Saturday, September 6, 2008
What Gets Tested Gets Taught; What Gets Reported Gets Measured
I started this post by first going on a bit of a frustrated rant regarding the lack of a specific curriculum document from the Ministry of Education for information studies and the MIA vision statement for libraries that was submitted to the Ministry last year. Then I changed my mind and am going in another direction because as I was writing I realized that we do have curriculum - it's just that it's embedded into the content curriculum documents and it's not in one convenient spot. It would be nice if it were in one spot but it's not so I'll move on.
So now the challenge is how do we assess these expectations in a precise way? How do we collect data on student achievement with information literacy skills? And how can we use this data to advocate for students in this information-age?
Well, I found this interesting FREE assessment tool for information literacy skills linked in my PLN (personal learning network). It's called Trails: Tool for Real-time Assessment of Information Literacy Skills developed at Kent State University. It's free (did I say this already?), it will assign student logins to take an online multiple choice test, gives individual student reports and class reports in pdf. I took the grade 9 test and scored 94% ( I got 2 questions wrong). In the class report it told me exactly what areas needed improvement (topic development and evaluating sources). I can't attach the exact reports that it generated for me (Blogger doesn't allow it) but there are samples available on the site and you'll get an idea of the type of data it's collecting.
It's worth a look. If you can get by some of the American content, it's an excellent outline of the types of skills that need to be taught to help students achieve. For example, I created an account (it's easy) and had a look at the grade 6 test (only tests for grade 6 and grade 9 are posted). One of the first items is narrowing a topic. Let's think about this. Narrowing a topic is really important in this time of information overload. Where else are we asking students to narrow their topics? In writing! And where does this fit when we teach writing? In ideas - the first traits of writing. So you see when we teach skills in information literacy, we are not only teaching them how to research but really how to read and write and think. Literacy skills.

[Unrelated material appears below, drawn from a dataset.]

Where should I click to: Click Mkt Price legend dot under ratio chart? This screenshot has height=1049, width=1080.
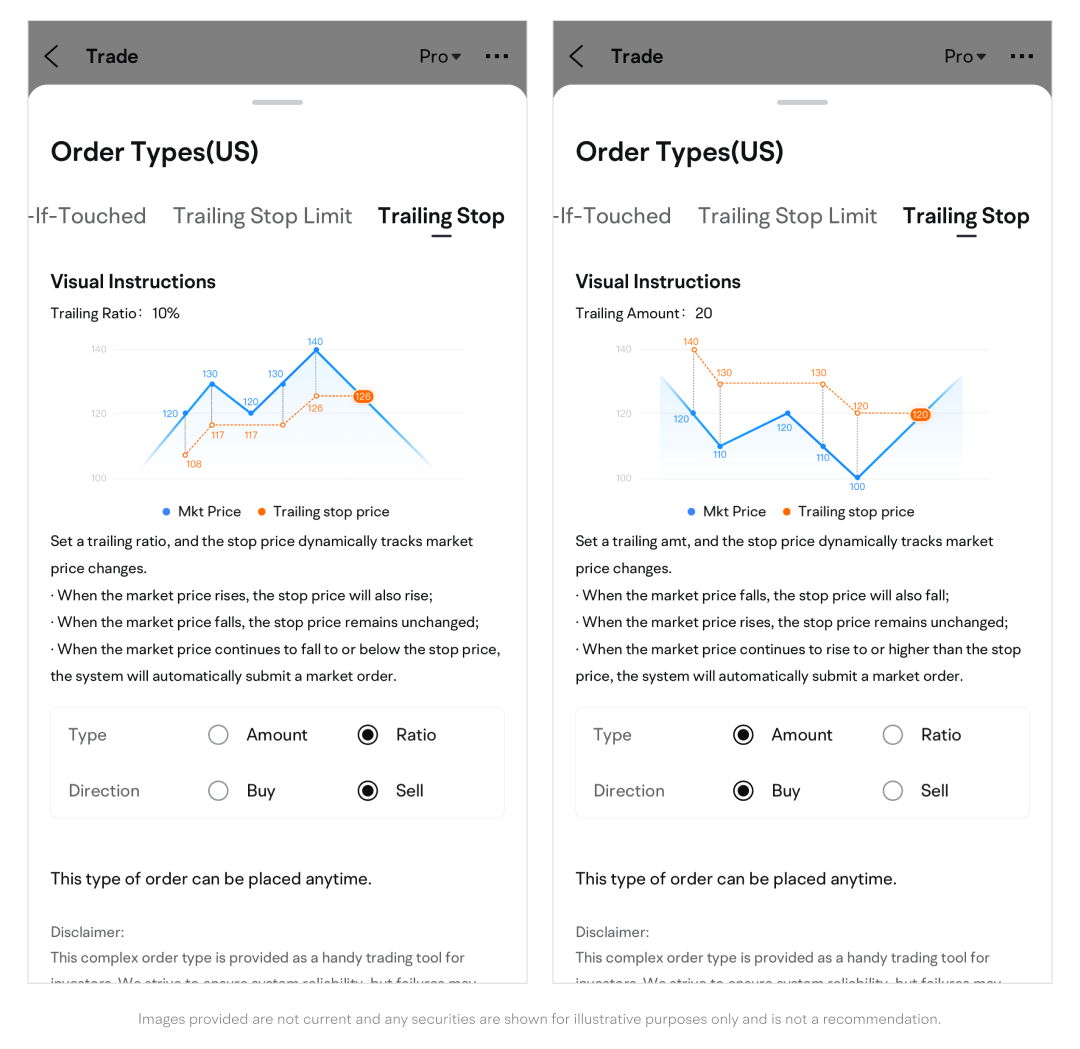(x=166, y=512)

But back to the main theme of this post, how can we use this little tool? In a couple of ways. One, it would make an excellent diagnostic to get both class and individual student base-line data. Based on the data, as a teacher librarian you could target the exact skills that students need to improve. You could then test at the end of the year and look for growth in individual students and classes. Even though it has tests for grade 6 and 9, you could use the test items and modify them for other grade levels based on the expectations in the curriculum docs.
Bottom line is that data needs to drive instruction. We need to collect data on student achievement in information literacy. This little tool may help you do this in a more precise way.
Remember, what gets tested gets taught and what gets reported gets measured.